Loose Fit, Tight Fit, and Misfit
Updated: Sep 22, 2022
This past month I was able to get AMOS out to the water a couple of times for some testing. The first time, I noticed that the boat always seemed to want to head off into the opposite direction. Initially I thought that the problem might have been an invalid initial GPS position, but even after physically moving the boat to other waypoints further along the planned track, it persisted in moving in a direction exactly opposite to the planned direction. Testing a couple of days later at home showed that the compass error was consistently about 180 degrees. I tried using an old compass calibration for the same device, but it too gave similar errors. I also double-checked the IMU board orientation within its enclosure, but it was correct. The only thing I can think of is that the polarity of the magnetometers must have been reversed somehow. Nothing in the part's datasheet says whether this is possible or not, and I'm not sure what sort of event (large magnetic field nearby?) might have caused the reversal to occur. During the last calibration, the heat got accidentally left on during the final temperature calibration, which caused some of the calibration apparatus to melt, and undoubtedly exposed the chip to some higher than normal temperatures. Perhaps higher than its specified limit of 85 degrees C. Not sure if that could have caused the polarity of the sensors to reverse though.

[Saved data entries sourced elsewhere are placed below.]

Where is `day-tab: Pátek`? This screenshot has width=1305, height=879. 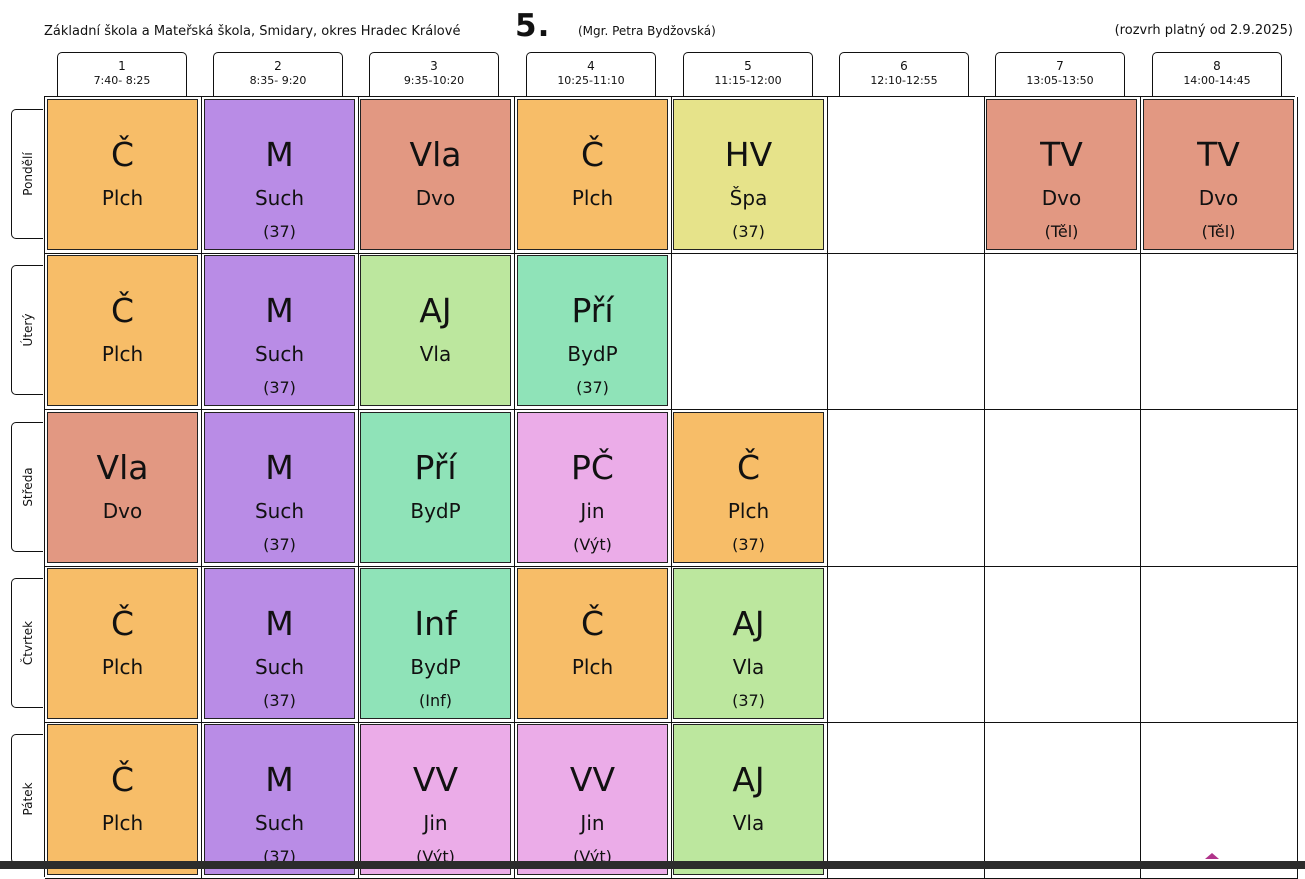
day-tab: Pátek is located at coordinates (27, 799).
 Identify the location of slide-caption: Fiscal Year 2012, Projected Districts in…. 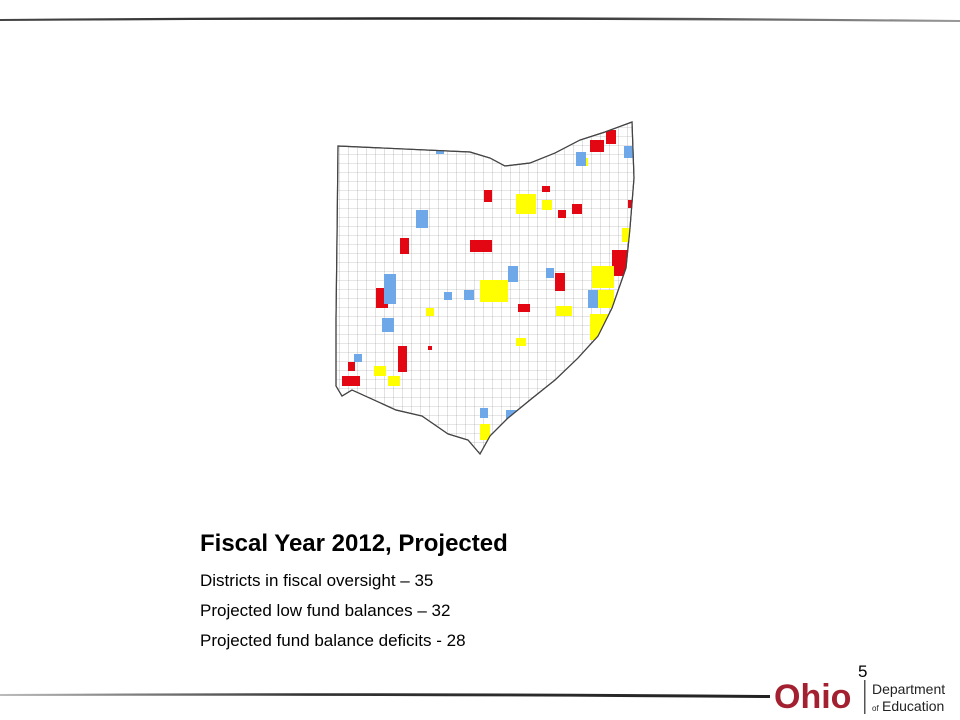
(354, 595).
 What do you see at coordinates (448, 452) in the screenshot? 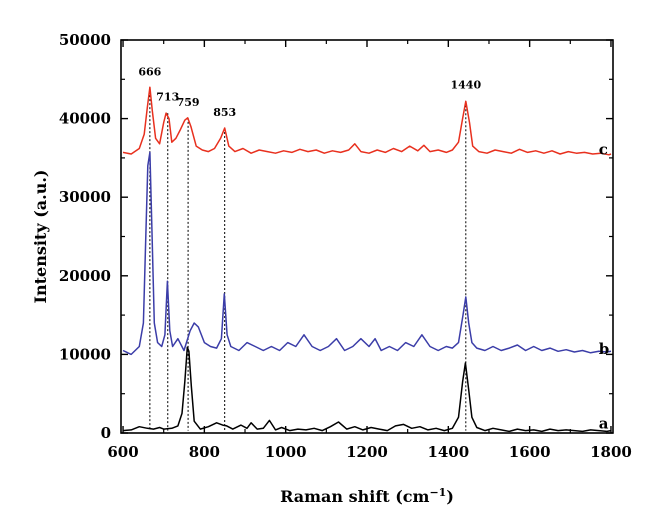
I see `x-tick-label: 1400` at bounding box center [448, 452].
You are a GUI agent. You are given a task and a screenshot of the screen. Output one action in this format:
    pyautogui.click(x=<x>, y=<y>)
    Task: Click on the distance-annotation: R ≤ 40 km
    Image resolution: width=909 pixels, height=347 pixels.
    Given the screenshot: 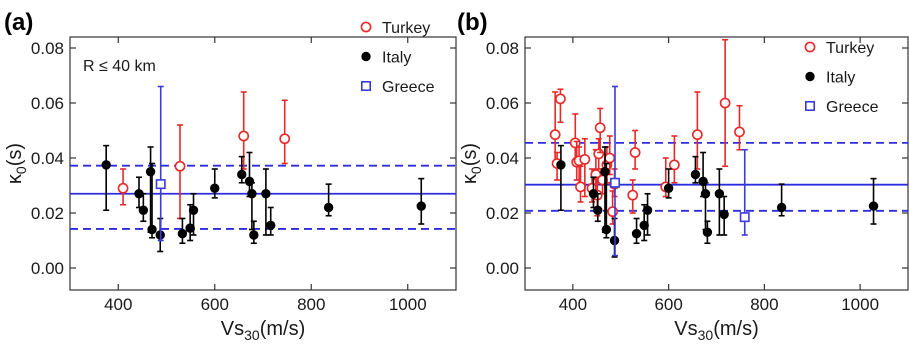 What is the action you would take?
    pyautogui.click(x=120, y=66)
    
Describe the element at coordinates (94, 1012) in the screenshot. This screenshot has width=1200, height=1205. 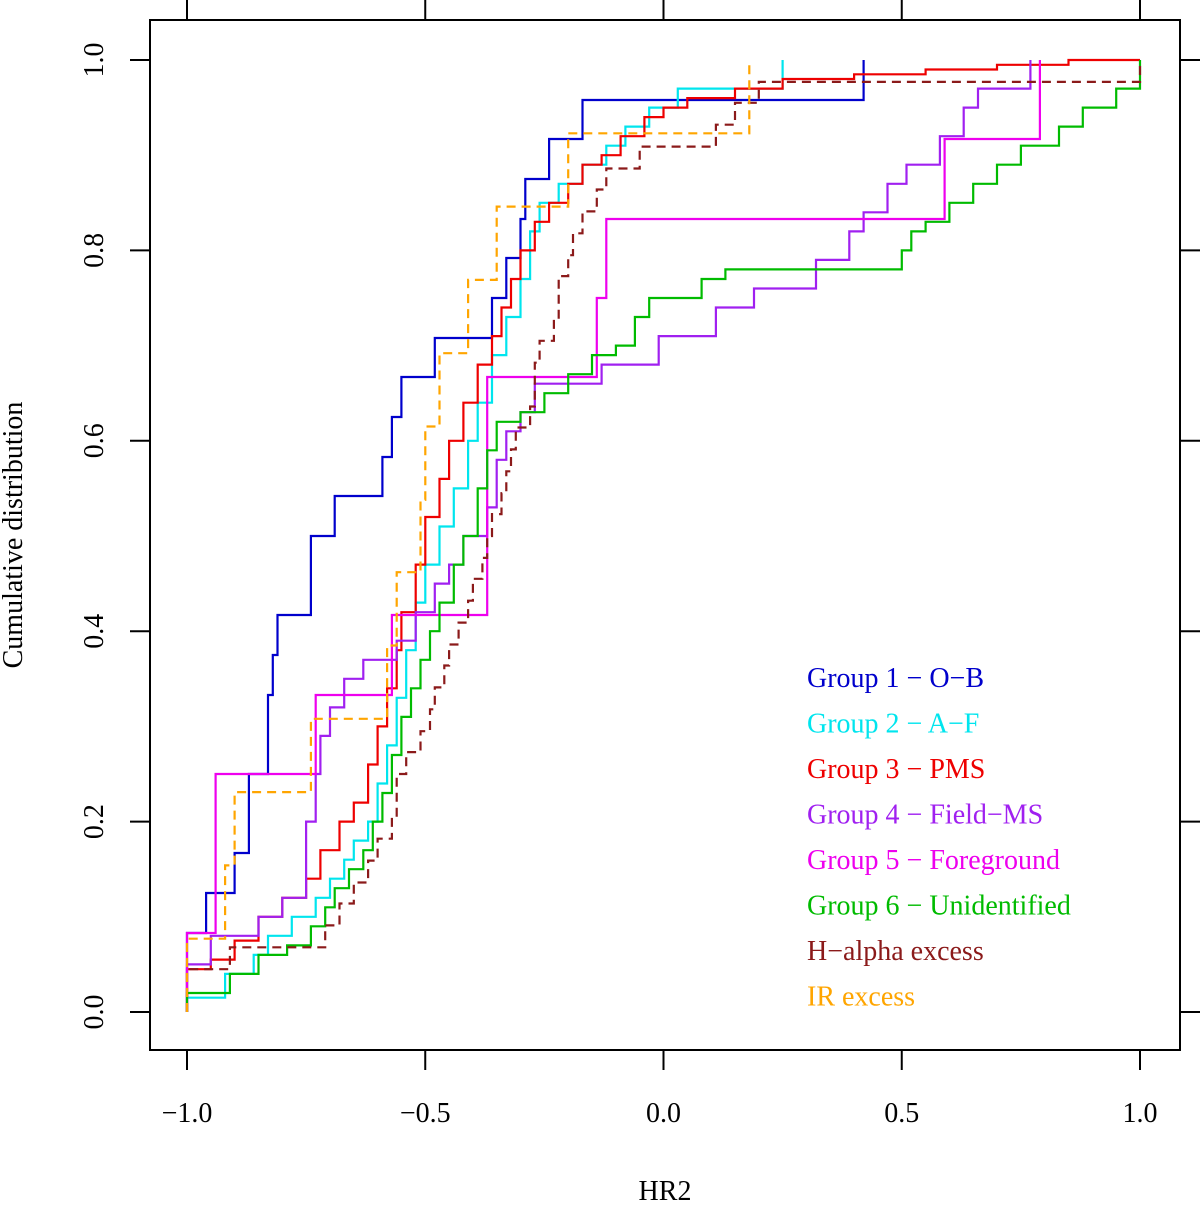
I see `y-tick-label: 0.0` at that location.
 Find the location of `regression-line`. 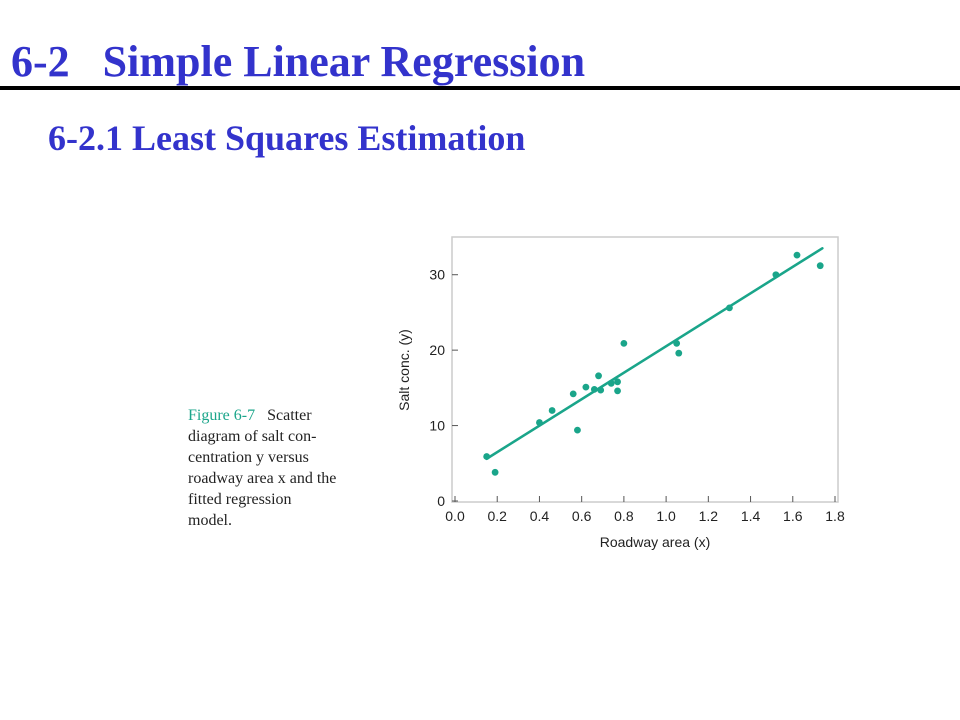

regression-line is located at coordinates (654, 354).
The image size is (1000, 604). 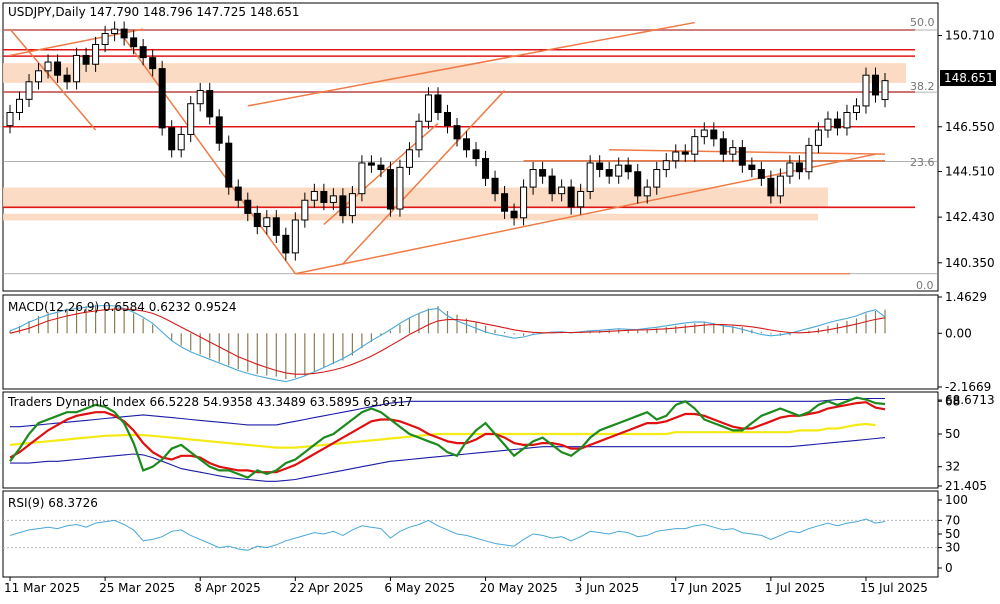 What do you see at coordinates (608, 588) in the screenshot?
I see `time-tick-label: 3 Jun 2025` at bounding box center [608, 588].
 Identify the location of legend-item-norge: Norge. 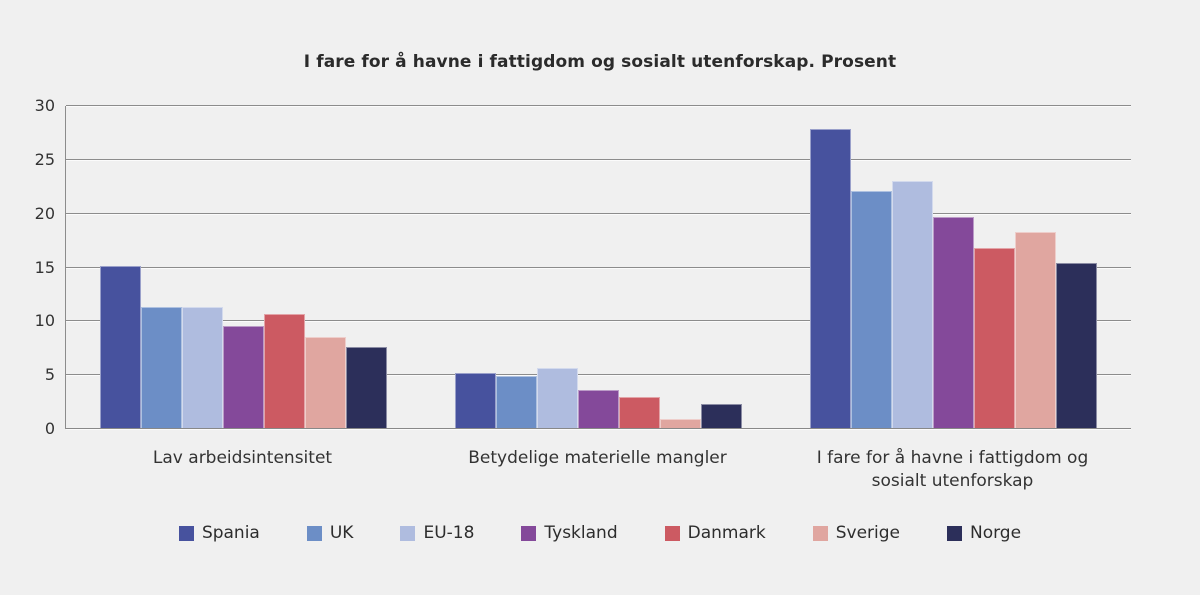
(984, 533).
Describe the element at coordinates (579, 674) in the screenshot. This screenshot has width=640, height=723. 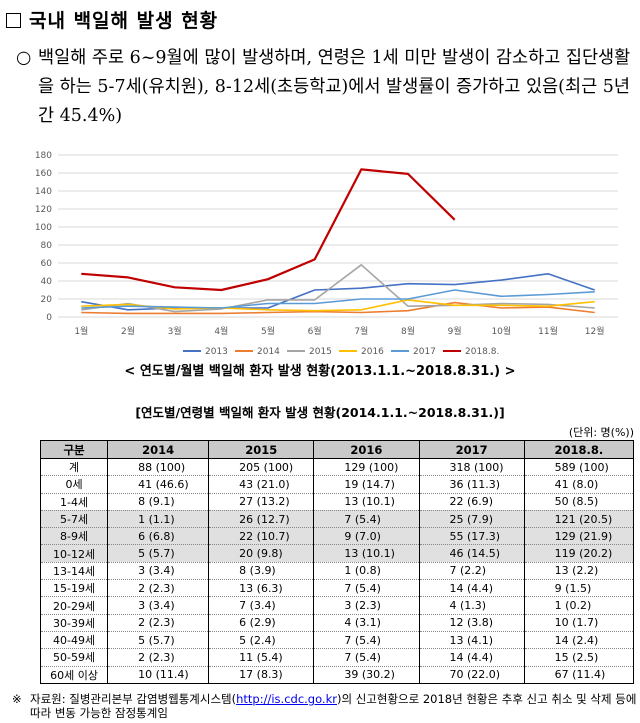
I see `table-cell: 67 (11.4)` at that location.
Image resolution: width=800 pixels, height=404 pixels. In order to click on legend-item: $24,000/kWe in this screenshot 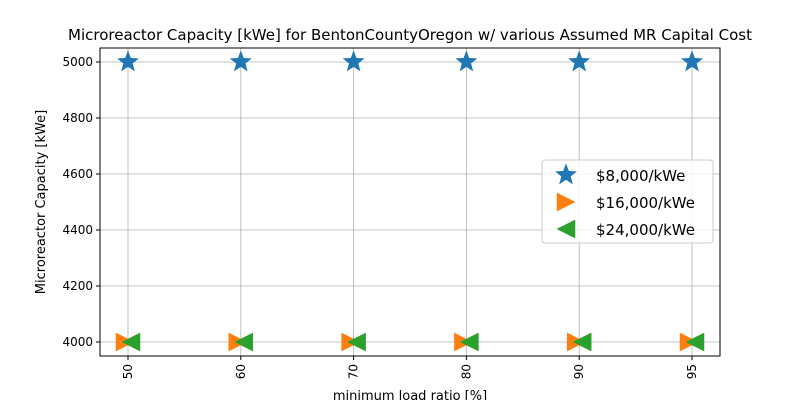, I will do `click(626, 229)`.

For AMOS's second trip to the water, the IMU board was simply reversed, so that it could properly be used for navigation. The fish finder was running, measuring depth, and an underwater Weatherbox was used to record some underwater videos at various points along the course. Here's a short video of AMOS setting out on the course:
and the resulting interpolated depth map that was produced:
However, the Weatherbox had a bit of a leak, and must have quickly filled up with water, because none of the videos recorded were recognizable (mostly weird brown color flashes and bits of electronic noise). Unfortunately, the Raspberry Pi camera died after about 2 hours (the last recorded video was cut short) and couldn't be revived, even after a thorough drying later at home. Initially I thought that the leak might have been caused by the parts coming loose due to the temperature difference of the water (colder) vs. the air (warmer) where the parts were screwed together. But a later test at home in a bucket of room temperature water showed that the screwed together parts leaked fairly rapidly, and a closer inspection showed that there were some imperfections in the glued surface under the o-ring. Repeating the test with a different WeatherBox showed no leaking at all after 24 hours. Re-gluing the original WeatherBox, using a 10 lb weight to hold down the o-ring helped reduce the amount of leaking, but did not get rid of it entirely. It's possible there could be some other crack or imperfection in this WeatherBox that is causing leaking to occur. I think I will need to fit the WeatherBox with a leak sensor or two to help save money on Raspberry Pi cameras. 😏
I started working on populating the AMOS Wireless HAT board last week. I started with the 40-pin female socket for plugging into the 40-pin male connector on the Raspberry Pi, since I had some uncertainty about the board design and how it would fit atop the Raspberry Pi board. I soldered the 40-pin female socket to the Wireless HAT board, and then went to try plugging it into the Raspberry Pi board, but realized that the socket was soldered to the wrong side of the HAT board. Oops. So I took out another board, and soldered a new connector to the proper side of it this time. But when I tried to plug it into the Raspberry Pi board, it didn't really want to fit. I could make it fit by using a very large pipe wrench, but large pipe wrenches and circuit boards don't mix well. And commercial HAT boards plug into the Raspberry Pi board quite nicely, without any use of excess force. So I ordered some (hopefully) better 40-pin connectors on Amazon, which claim to be designed for use with the Raspberry Pi. I then tried my hand at soldering the tiny AtoD chip to the board, to see whether that was possible. It was not. The heat / size of my soldering gun, and my general lack of soldering skill was too much for the tiny pads, and they were easily mutilated and destroyed. So I also ordered a few evaluation-type AtoD boards from Amazon which are much larger and easier to solder, and adjusted the PCB design accordingly. Hopefully all of the parts and modified boards will be here in a couple of weeks, so I can try again.